*抜粋文*.

農業のさらなる省人化に。注目の国際規格「ISOBUS」とは
日本のスマート農業を拡張・発展させるために必要なのは、国際通信規格への対応かもしれません。2024年6月17日(月)、農業機械のデータ通信における国際規格「ISOBUS(イソバス)」のインフォメーションセミナーが、日本で初めて東京・港区の機械振興会館で開催されました。
ISOBUSとは、ISO 11783規格に基づいた、農業機械の通信における国際標準規格です。この規格に基づくことで、トラクターと作業機間での通信接続が担保され、異なるメーカーの機械を互換性を持って接続することができます。EUやアメリカでは、2001年にトラクターと作業機にISOBUS規格が導入され、すでに業界のスタンダードになっています。
しかし、日本の農業機械はいまだISOBUSに対応していないため、現場ではいくつかの問題が発生しています。例えば、農業経営体が新規メーカーのトラクターや作業機を導入した場合、通信規格の相違により、既存の機械と接続できません。実際、担い手不足が深刻な北海道では、営農形態が似ているヨーロッパから大型トラクターを輸入しようとする際、その非互換性が、さらなる大規模化・省人化・精密化(による収益改善)の足かせになっています。

*与えられた記録*.
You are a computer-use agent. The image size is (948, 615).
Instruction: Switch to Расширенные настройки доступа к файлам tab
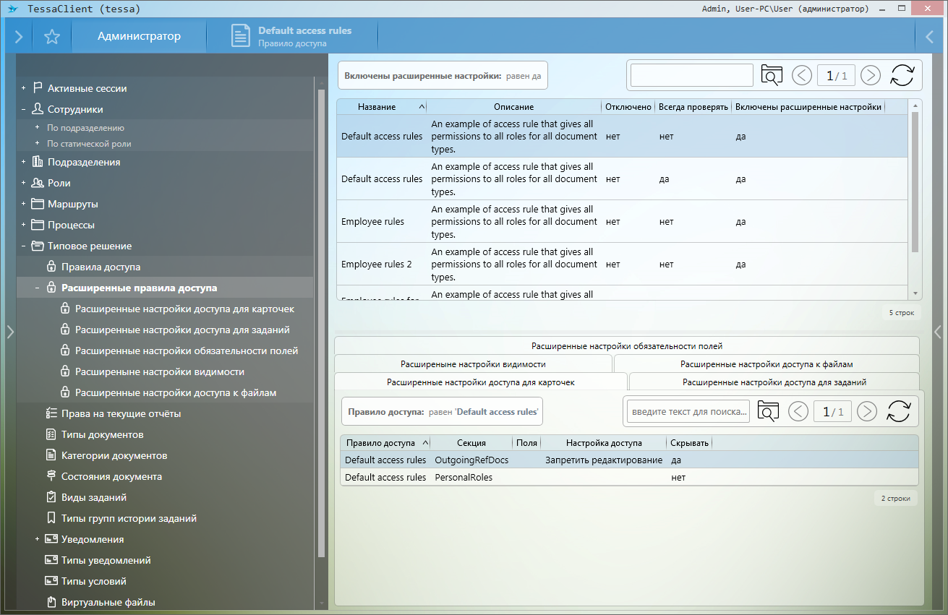coord(766,364)
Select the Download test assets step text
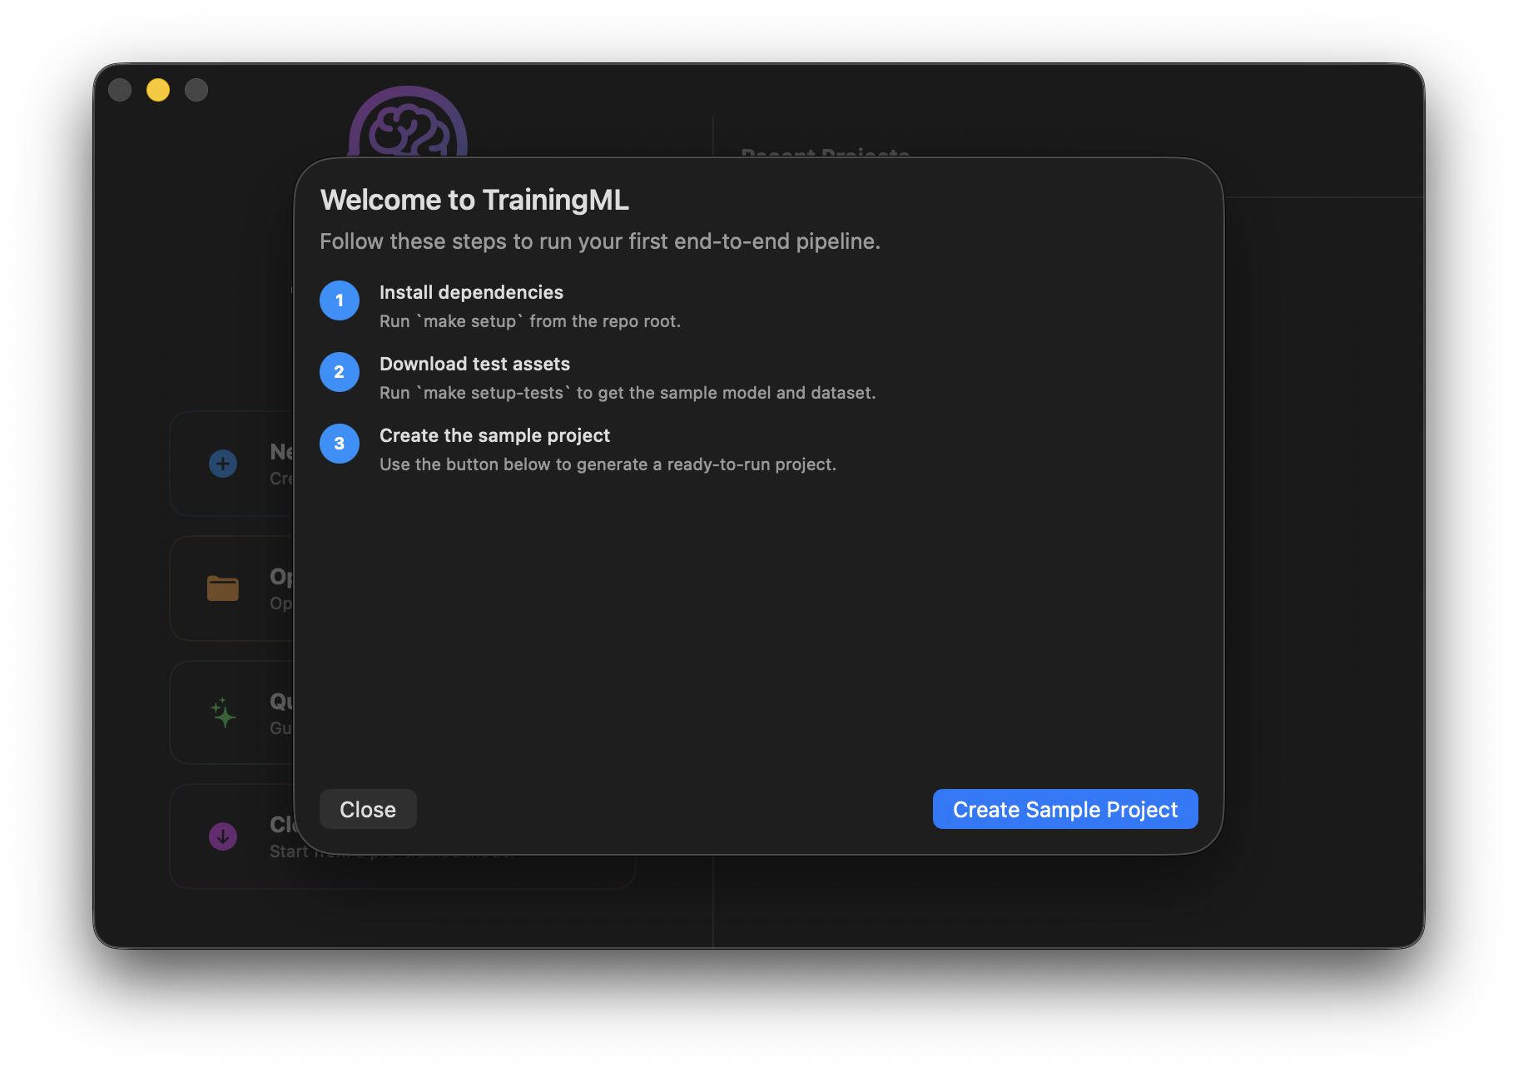1518x1072 pixels. (474, 364)
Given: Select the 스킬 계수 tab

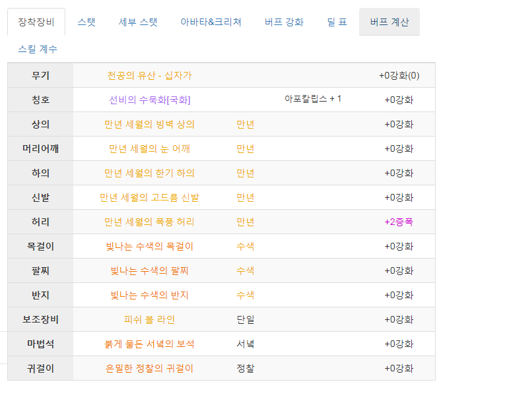Looking at the screenshot, I should coord(38,49).
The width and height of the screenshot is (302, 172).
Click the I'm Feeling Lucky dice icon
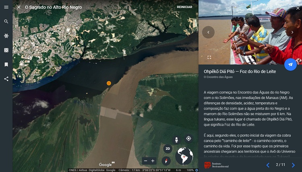[x=6, y=50]
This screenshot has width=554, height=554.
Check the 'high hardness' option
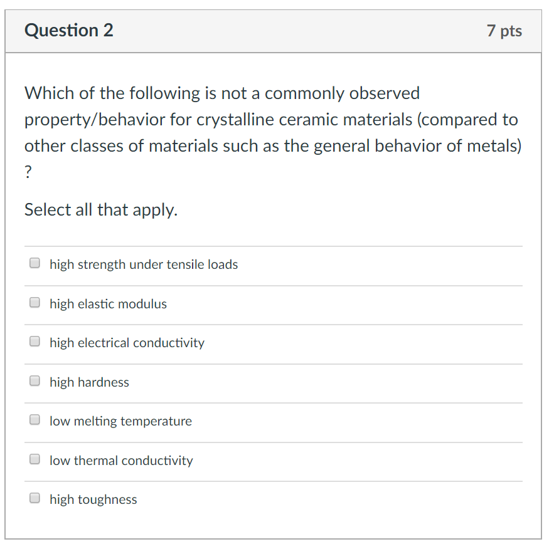[35, 380]
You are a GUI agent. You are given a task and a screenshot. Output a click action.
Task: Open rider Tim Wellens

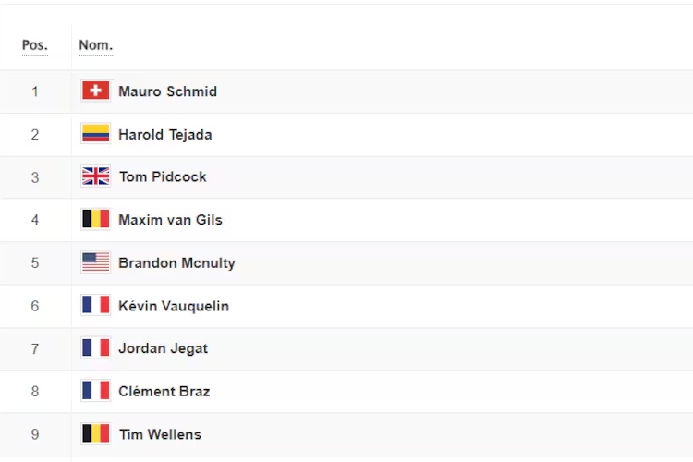click(160, 434)
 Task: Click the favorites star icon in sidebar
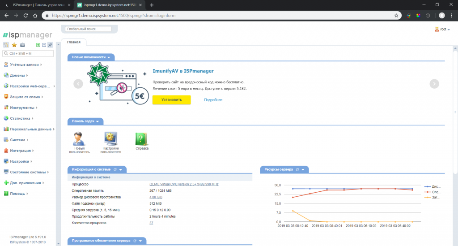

*次の課題*.
**a.** 記録のうち、「The width and」を含む行から記録の終わりまでを、「番号」と「内容」の2列のMarkdown表に変えよ。空行は除き、画像は答えに入れないこと。
**b.** ISOBUSについての文章を、最後の文の続きから書き進めよ。

*課題の解答*.
**a.**
| 番号 | 内容 |
|---|---|
| 1 | The width and height of the screenshot is (302, 172). |
| 2 | Click the I'm Feeling Lucky dice icon |
| 3 | [x=6, y=50] |
| 4 | This screenshot has width=554, height=554. |
| 5 | Check the 'high hardness' option |
| 6 | [35, 380] |
| 7 | You are a GUI agent. You are given a task and a screenshot. Output a click action. |
| 8 | Task: Open rider Tim Wellens |
| 9 | click(160, 434) |
| 10 |  Task: Click the favorites star icon in sidebar |

**b.**
「海外メーカー製品に負けない製品を国内作業機メーカーが生み出せるように、ISOBUSを普及していく必要がある」。大規模農業経営にシフトしている農家が多い北海道・十勝地域で声が上がりました。十勝農業機械協議会から推進に関する相談を受けた公益財団法人とかち財団は、2018年7月に任意団体のISOBUS普及推進会を設立。以来、技術開発支援や技術者育成に取り組んでいます。
このようにISOBUS対応の気運が高まるさなか、ISOBUSの認証機関であるAEF(本部ドイツ・フランクフルト)のトップらが来日し、インフォメーションセミナーが開催されたのです。
国内のISOBUS普及に向けて本格始動
先般のISOBUSインフォメーションセミナーには、農機メーカーの技術者ら100人以上が集結。会場のほぼ最前列には、ISOBUS普及推進会で事務局を務める松原慎吾さんの姿がありました。
松原さんは、とかち財団ものづくり支援部の情報技術グループに所属するソフトウエアエンジニアです。財団に入職した2016年当時から国際通信規格「ISOBUS」に関心があったと言います。折しも、道内メーカーから要請を受け、ISOBUS普及推進会の立ち上げの準備段階から事務局を務めています。
日本でのISOBUS普及の弾みとなることが期待される今回のセミナーでは、ISOBUS認証機関であるAEFのチェアマン、広報、エンジニアらが登壇して、ISOBUSのコンセプト、認証試験、技術開発支援などについて講演しました。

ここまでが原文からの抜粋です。